Create a new markdown cell to answer the following questions:

* How many tweets are in the dataset?
* What words are the most frequent words in the wordcloud (related to the size of the words)?
* Perform topic modelling with and without preprocessing. What could you observe?
* Which topics could you identify in the datasets?
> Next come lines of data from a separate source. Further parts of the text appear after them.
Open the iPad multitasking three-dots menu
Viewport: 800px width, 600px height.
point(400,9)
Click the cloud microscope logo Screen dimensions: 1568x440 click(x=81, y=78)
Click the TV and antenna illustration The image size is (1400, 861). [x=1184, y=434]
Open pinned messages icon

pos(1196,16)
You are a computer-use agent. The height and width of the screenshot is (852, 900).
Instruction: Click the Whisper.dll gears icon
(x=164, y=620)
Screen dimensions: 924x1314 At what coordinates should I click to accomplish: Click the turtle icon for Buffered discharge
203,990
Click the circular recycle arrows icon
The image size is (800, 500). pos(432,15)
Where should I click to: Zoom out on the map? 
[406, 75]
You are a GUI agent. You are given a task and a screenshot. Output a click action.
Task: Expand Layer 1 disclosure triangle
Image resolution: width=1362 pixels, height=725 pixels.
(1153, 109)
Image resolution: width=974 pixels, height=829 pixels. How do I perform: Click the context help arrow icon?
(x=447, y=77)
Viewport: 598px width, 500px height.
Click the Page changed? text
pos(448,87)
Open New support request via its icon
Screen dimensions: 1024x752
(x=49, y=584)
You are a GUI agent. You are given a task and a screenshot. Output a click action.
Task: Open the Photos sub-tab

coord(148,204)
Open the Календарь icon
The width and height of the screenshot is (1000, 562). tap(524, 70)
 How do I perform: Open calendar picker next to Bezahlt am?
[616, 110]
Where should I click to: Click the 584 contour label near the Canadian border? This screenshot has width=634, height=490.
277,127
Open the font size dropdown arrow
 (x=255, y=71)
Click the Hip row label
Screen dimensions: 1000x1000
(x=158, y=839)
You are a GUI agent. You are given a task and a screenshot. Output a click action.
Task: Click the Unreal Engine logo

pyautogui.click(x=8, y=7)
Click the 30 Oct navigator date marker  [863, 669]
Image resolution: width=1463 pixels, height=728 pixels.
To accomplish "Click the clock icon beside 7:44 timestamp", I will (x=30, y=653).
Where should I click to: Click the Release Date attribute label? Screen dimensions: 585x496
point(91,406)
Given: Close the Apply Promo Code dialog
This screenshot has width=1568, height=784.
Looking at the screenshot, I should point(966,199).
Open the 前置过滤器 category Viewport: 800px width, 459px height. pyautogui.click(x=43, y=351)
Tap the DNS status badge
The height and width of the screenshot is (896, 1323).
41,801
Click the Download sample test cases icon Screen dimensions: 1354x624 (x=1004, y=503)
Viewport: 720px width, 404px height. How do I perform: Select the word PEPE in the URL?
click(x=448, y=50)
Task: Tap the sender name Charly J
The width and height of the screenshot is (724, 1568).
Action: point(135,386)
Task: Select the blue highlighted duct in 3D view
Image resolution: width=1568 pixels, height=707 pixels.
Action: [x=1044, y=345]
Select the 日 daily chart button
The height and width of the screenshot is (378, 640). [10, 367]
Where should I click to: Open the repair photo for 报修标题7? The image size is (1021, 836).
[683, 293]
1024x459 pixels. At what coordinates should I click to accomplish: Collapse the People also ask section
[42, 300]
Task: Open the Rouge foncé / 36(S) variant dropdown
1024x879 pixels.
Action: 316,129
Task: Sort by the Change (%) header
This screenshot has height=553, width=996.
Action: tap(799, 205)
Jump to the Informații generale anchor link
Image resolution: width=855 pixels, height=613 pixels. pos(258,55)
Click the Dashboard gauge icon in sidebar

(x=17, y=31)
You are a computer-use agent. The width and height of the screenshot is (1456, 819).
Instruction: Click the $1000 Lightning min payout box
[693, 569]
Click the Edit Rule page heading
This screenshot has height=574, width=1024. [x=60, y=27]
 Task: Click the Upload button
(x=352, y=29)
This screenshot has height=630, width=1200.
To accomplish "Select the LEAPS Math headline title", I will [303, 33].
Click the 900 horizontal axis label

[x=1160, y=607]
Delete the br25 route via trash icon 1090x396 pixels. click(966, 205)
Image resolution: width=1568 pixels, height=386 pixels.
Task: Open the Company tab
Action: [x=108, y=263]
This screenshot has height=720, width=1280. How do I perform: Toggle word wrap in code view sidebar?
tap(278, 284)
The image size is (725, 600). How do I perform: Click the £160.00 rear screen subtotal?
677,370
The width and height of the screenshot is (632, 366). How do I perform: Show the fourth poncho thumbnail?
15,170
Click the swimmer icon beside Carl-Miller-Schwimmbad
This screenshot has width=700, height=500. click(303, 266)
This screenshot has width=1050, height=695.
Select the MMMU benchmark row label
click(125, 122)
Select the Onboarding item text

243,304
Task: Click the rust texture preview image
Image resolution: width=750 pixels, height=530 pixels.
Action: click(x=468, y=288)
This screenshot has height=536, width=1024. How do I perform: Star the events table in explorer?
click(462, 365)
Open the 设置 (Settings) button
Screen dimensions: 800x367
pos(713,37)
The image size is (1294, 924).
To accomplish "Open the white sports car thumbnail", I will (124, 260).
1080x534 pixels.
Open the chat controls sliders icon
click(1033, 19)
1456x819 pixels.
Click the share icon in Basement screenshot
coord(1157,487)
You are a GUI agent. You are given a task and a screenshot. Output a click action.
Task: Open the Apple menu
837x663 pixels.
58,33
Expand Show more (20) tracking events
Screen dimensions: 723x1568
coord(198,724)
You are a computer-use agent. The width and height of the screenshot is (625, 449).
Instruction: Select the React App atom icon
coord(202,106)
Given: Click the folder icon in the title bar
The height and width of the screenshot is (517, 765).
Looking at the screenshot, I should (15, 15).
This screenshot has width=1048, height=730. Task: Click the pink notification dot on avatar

Can you label some of the topics?
* What is the min and max date of the dataset?
* How does the time-series of the disaster-related topic and the overall dataset differ?
* How does the heatmap of the disaster-related topic and the overall dataset differ?

When you have answered the questions, download your notebook as HTML-file and check if it worked.
File -> Download as -> HTML

Hint: You do not have to program something by yourself, but you have to understand the code (change some variables) and look for the answers to the questions.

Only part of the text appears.